Quality represents one of the greatest challenges for AM technologies: always guaranteeing the required functional performance and a high level of accuracy on final products is crucial to enable these technologies’ adoption, especially for advanced and highly regulated applications. Continuous monitoring of process variables, machine status, and working environment conditions (e.g. temperature and humidity) all contribute to ensuring stability, repeatability, and efficiency of the production cycle.

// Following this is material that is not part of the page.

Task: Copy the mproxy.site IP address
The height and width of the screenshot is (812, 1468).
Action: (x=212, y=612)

Caracol has been working assiduously to introduce this technology to its Heron AM systems, providing the highest degree of reliability and repeatability for its process. Monitoring systems usually detect possible threats and unexpected behaviors, performance issues, or non-compliance problems in a fully automated way, through a wide range of sensors installed on the machinery. By using algorithms and exploiting Machine Learning, data is extracted, stored, and displayed through real-time insightful visualizations. The automatic detection and signaling functions lay the foundation for in-line adjustments of process parameters. The automatic modification occurs while the printing process is taking place, to mitigate or correct the defect itself and thus preventing the generation of any production waste or non-conformities. In addition, the positive impact of monitoring and control systems, integrated into industrial 3d printers, results in significant optimization of the resources employed in the process. The reduction of the costs related to ‘poor quality’ leads to less waste while lowering the raw materials usage, machine and man hours needed, and time spent on inspection and post-production of defective parts.

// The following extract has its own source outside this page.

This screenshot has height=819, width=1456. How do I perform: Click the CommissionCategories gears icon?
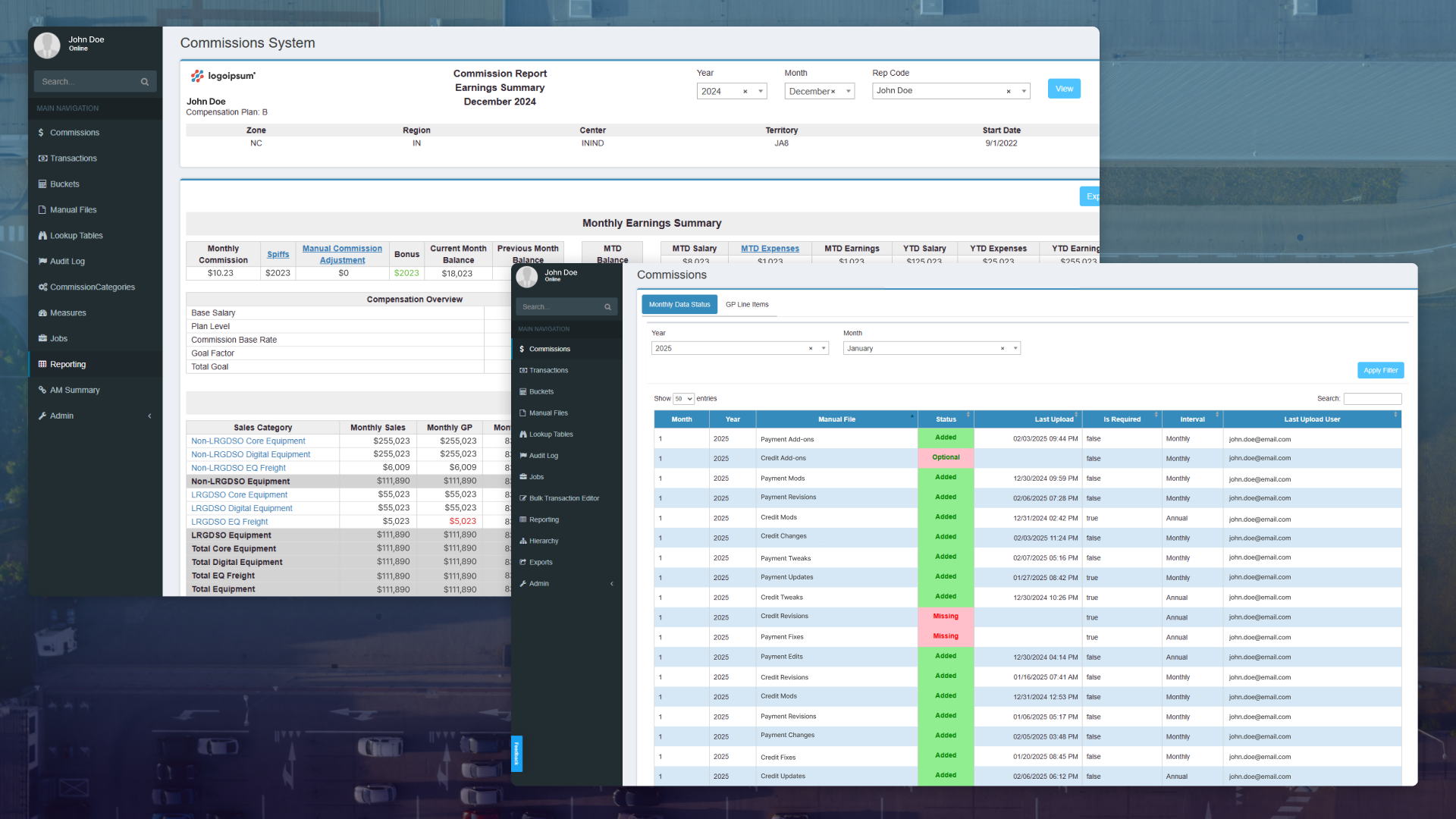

In this scenario, Caracol worked on the project RAMICoS – Intelligent Control System for Robotic Large Scale Additive Manufacturing System, a project financed by the Italian Ministry of Economic Development. Through the collaboration with MADE Competence Centre and Politecnico di Milano, the company aimed to achieve several objectives by the end of 2023:
For the project’s execution phase, Caracol’s LFAM system Heron AM was equipped with about ten sensors to track different parameters, including the system and its components’ electricity consumption, the working environment’s temperature and humidity, the extrusion temperature, possible shocks and vibrations to the extruder, the energy consumed by the extruder’s screw motor, and many more. By registering all these signals and collecting data, a digital twin of the printed component was generated, enabling the identification of the areas affected by problems with material deposition. Moreover, Caracol developed machine-learning algorithms for automatic defect identification and alarm generation.
The use of such tools can positively impact manufacturing processes and companies in several ways. First of all by facilitating the work of operators as decision-making support, it helps the duties of quality and maintenance departments by quickly identifying the root cause of problems, and it helps forecast the use of resources for production such as energy consumption by operational managers.
Bringing this project to completion has opened a phase of further developments for Caracol. The company wants to implement these smart 3D printing solutions to ensure clients can benefit from being promptly notified of any occurring printing issues, and put into place automated corrective actions. The ultimate objective for Caracol is always ensuring the best quality of the printed components while minimizing costs and maximizing process efficiency.